The Deal Analytics group of PricewaterhouseCoopers Amsterdam has requested a tool for automatising the business-to-business customer analysis. This analysis was performed manually, which left room for performance improvement. This report discusses how the a product was developed which automates the analyses After two weeks of initial research, a complete system was designed and implemented in the subsequent nine weeks. The tool consists of two distinct parts: a front-end and a back-end. The front-end allows the user to customise the analysis to its own preferences, and communicates with the back-end to efficiently perform the analysis.
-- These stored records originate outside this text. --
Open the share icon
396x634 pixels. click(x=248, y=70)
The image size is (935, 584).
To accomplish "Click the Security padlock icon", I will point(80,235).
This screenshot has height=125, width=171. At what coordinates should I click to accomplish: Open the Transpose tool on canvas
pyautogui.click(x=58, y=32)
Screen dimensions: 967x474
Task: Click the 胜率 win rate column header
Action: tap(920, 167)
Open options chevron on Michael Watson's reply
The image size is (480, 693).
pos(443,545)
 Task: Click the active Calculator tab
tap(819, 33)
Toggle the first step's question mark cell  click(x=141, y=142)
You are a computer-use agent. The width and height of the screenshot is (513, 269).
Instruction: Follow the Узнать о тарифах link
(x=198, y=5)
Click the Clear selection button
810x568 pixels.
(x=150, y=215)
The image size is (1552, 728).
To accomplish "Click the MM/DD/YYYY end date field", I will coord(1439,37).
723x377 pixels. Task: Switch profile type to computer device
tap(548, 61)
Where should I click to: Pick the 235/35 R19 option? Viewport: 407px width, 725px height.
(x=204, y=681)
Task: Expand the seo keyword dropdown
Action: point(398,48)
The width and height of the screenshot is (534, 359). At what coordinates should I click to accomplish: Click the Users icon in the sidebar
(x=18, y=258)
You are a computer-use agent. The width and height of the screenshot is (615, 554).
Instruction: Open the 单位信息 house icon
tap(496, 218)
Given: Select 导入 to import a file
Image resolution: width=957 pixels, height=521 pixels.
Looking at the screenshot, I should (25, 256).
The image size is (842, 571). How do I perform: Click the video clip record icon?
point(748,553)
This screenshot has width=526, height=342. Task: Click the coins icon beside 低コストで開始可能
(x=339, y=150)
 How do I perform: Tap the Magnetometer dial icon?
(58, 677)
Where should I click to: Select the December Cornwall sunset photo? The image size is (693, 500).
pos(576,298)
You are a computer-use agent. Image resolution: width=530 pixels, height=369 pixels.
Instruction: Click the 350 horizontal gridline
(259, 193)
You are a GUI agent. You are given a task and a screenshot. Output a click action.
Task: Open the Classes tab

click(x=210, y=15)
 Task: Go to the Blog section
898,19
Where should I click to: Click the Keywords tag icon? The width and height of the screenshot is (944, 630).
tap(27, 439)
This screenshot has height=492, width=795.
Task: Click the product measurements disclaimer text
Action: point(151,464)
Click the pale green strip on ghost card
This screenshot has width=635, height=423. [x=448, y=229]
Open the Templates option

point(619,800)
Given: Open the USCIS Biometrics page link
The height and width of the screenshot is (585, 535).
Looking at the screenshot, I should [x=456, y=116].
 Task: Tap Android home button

With the help of user evaluations, the front-end has been designed such that it is usable by any PwC employee within the Deals branch.The back-end uses data analysis techniques and machine learning to analyse customer behaviour. Strong points and growth opportunities of a company are found using techniques such as customer segmentation, regression analysis, and cross-sell analysis. The product has been tested using a variety of techniques to ensure that the software does not crash on unexpected input. The final product is evaluated based on the requirements, design goals and success criteria set at the start of the project and can be considered successful.